===== Records shown =====

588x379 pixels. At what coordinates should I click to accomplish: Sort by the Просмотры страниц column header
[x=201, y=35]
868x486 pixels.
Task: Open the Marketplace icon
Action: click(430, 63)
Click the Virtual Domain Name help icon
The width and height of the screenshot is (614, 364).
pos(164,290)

=====

Exercise instructions: Copy all of the data above, character for character.

Response below:
588x379 pixels. At what coordinates should I click to accomplish: Sort by the Просмотры страниц column header
[x=201, y=35]
868x486 pixels.
Task: Open the Marketplace icon
Action: click(430, 63)
Click the Virtual Domain Name help icon
The width and height of the screenshot is (614, 364).
pos(164,290)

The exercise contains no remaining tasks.